Again, we're not planning on him getting the vaccine. It's more that we want to weigh things properly. So, we can know (in deciding the vaccine is not worth it, too risky, etc.) that we may potentially be giving up a small amount of immunity (though, as I mentioned, I thought it took three shots for any immunity potentially to stick).
post #4 of 6
Yes, it sounds as though they didn't even bother to check immunity after the first dose.
post #5 of 6
Quote:
Originally Posted by nicolebeth View Post
We're not inclined to get DTaP for our infant, DS2. But, I was wondering if there is any information out there whether the first dose (the one the CDC recommends getting at two months) is meant to confer any amount of immunity. We're going to the two-month appointment in a few weeks, and I can imagine being told that even that first dose will do "something". When looking into this five years ago with DS1, I thought I saw that it takes three doses to have any immunity--and, by that point, the baby is out of the danger range (and wasn't protected at all by the first three doses until all three were received). I looked at the pink book, and either the 2009 edits took that part out or I read this somewhere else.

TIA!
I've been wondering about this as well. Our pediatrician told us one shot was about 50/50 and two pushed the numbers to 85% or so. I'm not sure where he got his information, I should have asked. I've been looking myself and haven't seen anything online.

DTaP is all that our little guy has had. We're in an area with pertussis and it worried me. We did one dose at 2 months and ds is now 4 months and we did another. I would have skipped the second but ugh. I just wasn't sure. It's so hard to know.

In my googling I did find an article w/ a link to a package insert but it still doesn't offer %'s after each individual vaccine, just %'s after the three doses. It shouldn't be hard info. to find. The fact that it is makes me leery about the importance of all three.

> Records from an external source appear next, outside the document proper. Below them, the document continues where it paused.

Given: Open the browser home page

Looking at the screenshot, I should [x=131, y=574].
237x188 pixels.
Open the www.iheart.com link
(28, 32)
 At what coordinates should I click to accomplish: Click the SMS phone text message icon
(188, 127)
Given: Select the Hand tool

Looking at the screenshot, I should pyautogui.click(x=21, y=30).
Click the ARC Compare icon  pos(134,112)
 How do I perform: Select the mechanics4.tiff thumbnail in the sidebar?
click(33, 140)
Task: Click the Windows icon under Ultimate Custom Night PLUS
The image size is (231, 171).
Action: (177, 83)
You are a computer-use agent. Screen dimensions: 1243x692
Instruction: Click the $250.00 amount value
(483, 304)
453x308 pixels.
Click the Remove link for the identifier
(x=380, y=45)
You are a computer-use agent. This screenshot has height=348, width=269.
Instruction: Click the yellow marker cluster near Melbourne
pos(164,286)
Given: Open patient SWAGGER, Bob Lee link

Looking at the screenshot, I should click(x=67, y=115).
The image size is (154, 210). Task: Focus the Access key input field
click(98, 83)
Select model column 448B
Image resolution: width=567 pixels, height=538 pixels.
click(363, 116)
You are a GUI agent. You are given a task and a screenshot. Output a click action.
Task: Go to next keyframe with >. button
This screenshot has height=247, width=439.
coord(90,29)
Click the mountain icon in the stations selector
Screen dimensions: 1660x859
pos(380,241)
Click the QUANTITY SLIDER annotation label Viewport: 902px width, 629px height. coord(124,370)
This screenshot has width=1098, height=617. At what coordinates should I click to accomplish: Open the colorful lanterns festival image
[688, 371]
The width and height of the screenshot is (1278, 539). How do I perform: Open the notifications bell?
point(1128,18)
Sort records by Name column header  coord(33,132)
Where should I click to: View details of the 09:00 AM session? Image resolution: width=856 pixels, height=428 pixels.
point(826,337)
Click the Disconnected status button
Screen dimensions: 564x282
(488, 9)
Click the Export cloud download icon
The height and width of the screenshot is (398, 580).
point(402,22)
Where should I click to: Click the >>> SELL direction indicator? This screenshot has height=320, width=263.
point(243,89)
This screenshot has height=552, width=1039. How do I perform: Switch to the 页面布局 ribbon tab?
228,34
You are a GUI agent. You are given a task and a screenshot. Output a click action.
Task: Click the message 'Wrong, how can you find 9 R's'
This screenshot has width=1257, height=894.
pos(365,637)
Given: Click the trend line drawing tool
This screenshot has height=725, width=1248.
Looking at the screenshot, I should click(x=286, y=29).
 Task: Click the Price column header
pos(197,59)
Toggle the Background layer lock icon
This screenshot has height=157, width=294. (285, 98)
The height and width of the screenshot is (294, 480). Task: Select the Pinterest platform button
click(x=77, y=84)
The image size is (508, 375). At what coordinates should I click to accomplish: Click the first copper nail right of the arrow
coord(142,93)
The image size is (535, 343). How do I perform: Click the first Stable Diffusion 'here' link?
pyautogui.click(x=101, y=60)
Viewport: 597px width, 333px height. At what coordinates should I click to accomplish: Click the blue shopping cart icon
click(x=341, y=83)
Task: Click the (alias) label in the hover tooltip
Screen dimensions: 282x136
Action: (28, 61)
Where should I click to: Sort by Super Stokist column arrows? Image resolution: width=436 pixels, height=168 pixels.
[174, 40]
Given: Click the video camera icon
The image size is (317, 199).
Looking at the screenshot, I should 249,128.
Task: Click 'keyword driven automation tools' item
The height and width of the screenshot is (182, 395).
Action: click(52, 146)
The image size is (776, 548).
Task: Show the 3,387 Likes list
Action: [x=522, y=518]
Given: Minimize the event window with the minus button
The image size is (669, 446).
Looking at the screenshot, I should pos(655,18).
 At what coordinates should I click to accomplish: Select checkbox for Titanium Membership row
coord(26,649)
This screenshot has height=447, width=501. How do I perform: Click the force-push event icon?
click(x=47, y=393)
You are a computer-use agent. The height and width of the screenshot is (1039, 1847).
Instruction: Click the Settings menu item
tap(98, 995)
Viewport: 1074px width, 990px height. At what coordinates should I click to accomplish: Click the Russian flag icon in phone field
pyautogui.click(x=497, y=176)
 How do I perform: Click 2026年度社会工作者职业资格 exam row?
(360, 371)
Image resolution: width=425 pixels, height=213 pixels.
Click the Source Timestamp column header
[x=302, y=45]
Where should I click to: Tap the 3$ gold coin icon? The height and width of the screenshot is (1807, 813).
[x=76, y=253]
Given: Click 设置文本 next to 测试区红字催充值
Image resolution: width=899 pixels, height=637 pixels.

GL in your decision, if I see any additional info. I'll post here. I'm really curious also.
post #6 of 6
Thread Starter 
Found something (that doesn't shed any light, other than to say that it is unknown whether one shot does anything):

Quote:
There isn’t much data on the efficacy and protection from one or two doses of DTaP. Pertussis vaccine trials are difficult to do. Virtually everyone who has looked at this issue uses 3 doses as the benchmark. We know that with 3 doses efficacy is 80%-85%. We know that two doses are better than one, and one dose is better than none. But I don’t know of any data that would give us a feeling of how well one or two doses would protect against pertussis. (2/20/03)
http://www.cdc.gov/vaccines/vpd-vac/...htm#Additional

Then, the CDC has a link to a 2007 update that says people in outbreak areas should get the vaccines to their babies on an accelerated schedule.

My takeaway on this: one shot is not expected to do much to protect against pertussis.